(Task to carry out): Please pull out every row below that contains the word "each", copying those rows in full. The match is case-sensitive.

(Supplied material):
►

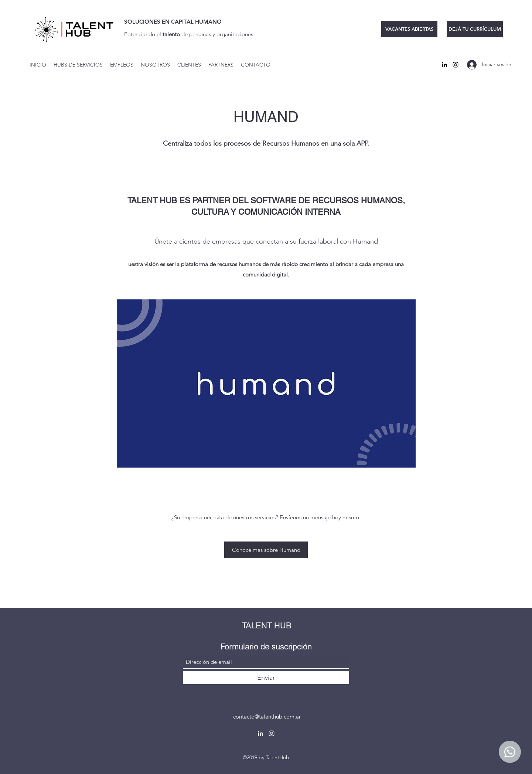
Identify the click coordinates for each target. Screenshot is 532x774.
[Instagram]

◄
►

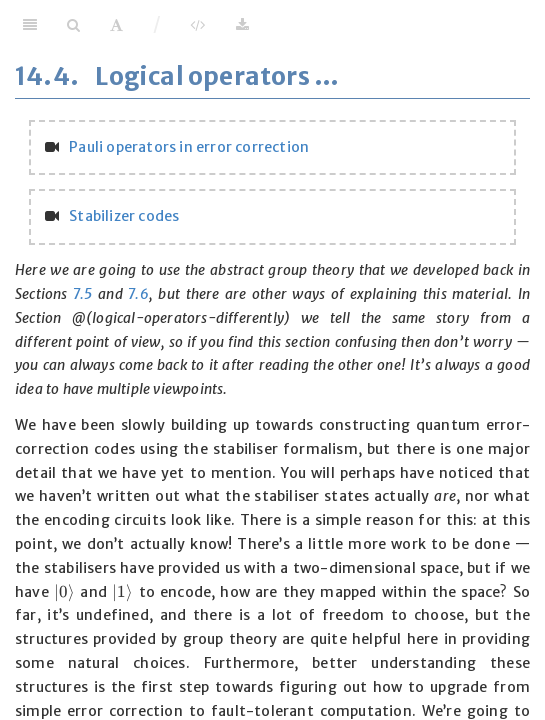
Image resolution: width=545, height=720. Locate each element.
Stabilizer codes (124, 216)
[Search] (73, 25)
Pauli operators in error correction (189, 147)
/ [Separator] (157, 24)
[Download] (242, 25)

◄

(Written solution):
Identify the click coordinates for each target. Screenshot is 532x774.
Image resolution: width=545, height=720. Locate each element.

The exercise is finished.